Chronic ethanol exposure is known to cause neuronal damage in both humans and experimental animal models.
Ethanol treatment induces neurotoxicity via the generation of reactive oxygen species (ROS), while anthocyanins
(extracted from black soybean) and ascorbic acid (vitamin C) are free radical scavengers that can be used as
neuroprotective agents against ROS. In this study the underlying neuroprotective potential of black soybean anthocyanins
and vitamin C was determined. For this purpose, adult rats were exposed to 10% (v/v) ethanol for 8 weeks, followed by
co-treatment with anthocyanins (24 mg/kg) and vitamin C (100 mg/kg) during the last 4 weeks. Our results showed that
ethanol administration increased the expression of γ -aminobutyric acid B1 receptor (GABAB1R) and induced neuronal
apoptosis via alterations to the Bax/Bcl-2 ratio, release of cytochrome C and activation of caspase-3 and caspase-9.

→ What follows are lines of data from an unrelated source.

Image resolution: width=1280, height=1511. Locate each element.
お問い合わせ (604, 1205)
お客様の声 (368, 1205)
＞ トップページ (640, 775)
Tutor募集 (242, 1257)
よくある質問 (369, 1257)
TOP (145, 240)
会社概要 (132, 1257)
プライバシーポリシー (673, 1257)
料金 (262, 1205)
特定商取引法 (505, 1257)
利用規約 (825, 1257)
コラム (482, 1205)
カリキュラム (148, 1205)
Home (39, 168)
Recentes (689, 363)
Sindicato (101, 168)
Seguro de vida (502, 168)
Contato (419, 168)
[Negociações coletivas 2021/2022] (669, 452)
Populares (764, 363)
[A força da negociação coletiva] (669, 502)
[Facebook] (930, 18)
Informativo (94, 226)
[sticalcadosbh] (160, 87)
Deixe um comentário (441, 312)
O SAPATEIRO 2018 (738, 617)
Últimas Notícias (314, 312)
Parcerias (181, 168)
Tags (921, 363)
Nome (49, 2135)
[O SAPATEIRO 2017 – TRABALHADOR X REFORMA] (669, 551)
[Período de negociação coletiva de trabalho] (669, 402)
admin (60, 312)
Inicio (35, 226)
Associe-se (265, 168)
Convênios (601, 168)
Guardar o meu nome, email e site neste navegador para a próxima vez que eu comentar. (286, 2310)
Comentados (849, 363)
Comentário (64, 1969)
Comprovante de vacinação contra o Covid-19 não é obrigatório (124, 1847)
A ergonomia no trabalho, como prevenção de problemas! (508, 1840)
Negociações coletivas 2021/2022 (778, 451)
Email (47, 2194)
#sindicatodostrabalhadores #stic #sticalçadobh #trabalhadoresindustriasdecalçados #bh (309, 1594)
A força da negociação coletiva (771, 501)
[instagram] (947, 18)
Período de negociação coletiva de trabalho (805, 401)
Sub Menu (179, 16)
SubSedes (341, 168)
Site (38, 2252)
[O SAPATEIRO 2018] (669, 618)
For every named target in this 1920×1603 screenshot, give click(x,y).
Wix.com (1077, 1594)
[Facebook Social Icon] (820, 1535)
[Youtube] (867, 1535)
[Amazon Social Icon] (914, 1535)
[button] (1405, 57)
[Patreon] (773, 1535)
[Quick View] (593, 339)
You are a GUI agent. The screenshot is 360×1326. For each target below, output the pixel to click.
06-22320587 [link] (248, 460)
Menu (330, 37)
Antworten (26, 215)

Anthocyanins alone and supplementation with vitamin C showed an additive effect in reversing the trend of apoptotic
signals induced by ethanol in the cortex and hippocampus. Consequently, anthocyanins also decreased the expression of
poly (ADP ribose) polymerase-1 induced by ethanol and prevented DNA damage. Furthermore, anthocyanins and vitamin
C reversed the ethanol-induced expression of GABAB1R and its downstream signaling molecule phospho-cAMP response
element binding protein. Moreover, histopathology and immunohistochemistry results showed that anthocyanins and
vitamin C significantly reduced ethanol-induced neuronal cell death. Our study revealed a neuroprotective role of
anthocyanins and vitamin C via modulation of GABAB1R expression in the adult brain. Hence, we suggest that
anthocyanins or co-treatment with anthocyanins and vitamin C may be a new and potentially effective neuroprotective
agent for alcohol abuse.
Keywords: Anthocyanins, Apoptotic signaling pathway, γ-aminobutyric acid B1 receptor, Neuroprotection, protein kinase AcAMP
response element binding protein pathway.